Aim |
Reproduce the items verbatim, from the first line through the line containing "Action: pyautogui.click(x=1160, y=523)", including both ends.

Records provided |

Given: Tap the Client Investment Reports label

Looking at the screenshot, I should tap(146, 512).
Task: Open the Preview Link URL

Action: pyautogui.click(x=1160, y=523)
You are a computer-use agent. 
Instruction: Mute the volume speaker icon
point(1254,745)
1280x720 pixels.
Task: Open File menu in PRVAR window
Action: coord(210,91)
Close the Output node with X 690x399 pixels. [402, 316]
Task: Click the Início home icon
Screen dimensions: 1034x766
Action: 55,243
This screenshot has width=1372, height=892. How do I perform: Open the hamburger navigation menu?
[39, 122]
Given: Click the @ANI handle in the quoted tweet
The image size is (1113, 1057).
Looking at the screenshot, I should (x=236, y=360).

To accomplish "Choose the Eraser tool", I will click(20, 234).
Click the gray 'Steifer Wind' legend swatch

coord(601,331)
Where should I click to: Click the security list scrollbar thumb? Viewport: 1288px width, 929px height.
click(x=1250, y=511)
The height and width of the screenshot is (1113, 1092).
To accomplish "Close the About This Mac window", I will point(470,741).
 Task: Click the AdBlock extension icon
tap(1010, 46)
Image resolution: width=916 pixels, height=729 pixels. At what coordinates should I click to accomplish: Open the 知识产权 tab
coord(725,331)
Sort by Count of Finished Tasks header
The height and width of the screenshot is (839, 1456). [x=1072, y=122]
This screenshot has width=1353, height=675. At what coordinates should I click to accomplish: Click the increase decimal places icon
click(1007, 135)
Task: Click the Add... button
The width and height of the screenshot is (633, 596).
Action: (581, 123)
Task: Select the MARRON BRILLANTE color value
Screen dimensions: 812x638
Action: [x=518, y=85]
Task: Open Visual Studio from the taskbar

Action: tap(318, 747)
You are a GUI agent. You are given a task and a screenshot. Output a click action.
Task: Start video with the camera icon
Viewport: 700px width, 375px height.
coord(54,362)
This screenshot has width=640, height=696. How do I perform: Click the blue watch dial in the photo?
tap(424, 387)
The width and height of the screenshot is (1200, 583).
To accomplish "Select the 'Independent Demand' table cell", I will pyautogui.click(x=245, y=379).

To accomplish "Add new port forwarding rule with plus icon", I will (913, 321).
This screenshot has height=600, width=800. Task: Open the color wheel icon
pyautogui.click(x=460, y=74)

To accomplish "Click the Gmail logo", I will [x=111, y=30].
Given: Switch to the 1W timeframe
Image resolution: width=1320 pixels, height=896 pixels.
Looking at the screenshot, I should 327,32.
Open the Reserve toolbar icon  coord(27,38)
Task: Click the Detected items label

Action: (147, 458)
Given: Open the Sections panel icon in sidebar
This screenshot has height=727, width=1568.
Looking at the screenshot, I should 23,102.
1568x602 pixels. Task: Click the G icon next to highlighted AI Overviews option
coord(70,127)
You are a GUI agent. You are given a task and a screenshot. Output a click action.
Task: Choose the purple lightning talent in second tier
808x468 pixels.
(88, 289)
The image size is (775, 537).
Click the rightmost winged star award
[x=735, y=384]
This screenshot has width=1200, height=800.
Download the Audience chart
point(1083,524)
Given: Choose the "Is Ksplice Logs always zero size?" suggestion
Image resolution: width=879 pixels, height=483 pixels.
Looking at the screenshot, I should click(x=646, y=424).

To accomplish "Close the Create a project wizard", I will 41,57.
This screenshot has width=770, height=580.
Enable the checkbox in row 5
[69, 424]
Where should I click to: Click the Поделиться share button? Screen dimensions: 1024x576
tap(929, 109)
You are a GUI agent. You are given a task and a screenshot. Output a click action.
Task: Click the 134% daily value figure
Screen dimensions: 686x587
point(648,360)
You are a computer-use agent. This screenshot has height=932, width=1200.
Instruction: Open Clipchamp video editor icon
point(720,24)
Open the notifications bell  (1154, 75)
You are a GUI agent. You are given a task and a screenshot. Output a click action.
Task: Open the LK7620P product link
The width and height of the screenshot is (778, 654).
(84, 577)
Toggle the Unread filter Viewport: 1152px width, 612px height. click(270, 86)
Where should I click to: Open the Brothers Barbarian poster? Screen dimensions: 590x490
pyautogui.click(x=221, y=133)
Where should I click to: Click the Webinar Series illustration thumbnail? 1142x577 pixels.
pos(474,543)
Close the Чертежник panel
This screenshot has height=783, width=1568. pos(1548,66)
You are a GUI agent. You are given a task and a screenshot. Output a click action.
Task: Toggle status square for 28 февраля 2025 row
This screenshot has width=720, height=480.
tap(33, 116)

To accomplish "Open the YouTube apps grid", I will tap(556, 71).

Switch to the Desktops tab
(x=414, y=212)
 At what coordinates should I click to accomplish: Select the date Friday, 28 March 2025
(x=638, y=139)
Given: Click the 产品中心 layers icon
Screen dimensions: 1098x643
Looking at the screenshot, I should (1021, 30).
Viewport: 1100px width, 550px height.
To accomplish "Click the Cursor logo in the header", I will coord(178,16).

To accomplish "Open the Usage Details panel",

Result |
Given: Tap the Client Investment Reports label

Looking at the screenshot, I should tap(146, 512).
Task: Open the Preview Link URL

Action: pyautogui.click(x=1160, y=523)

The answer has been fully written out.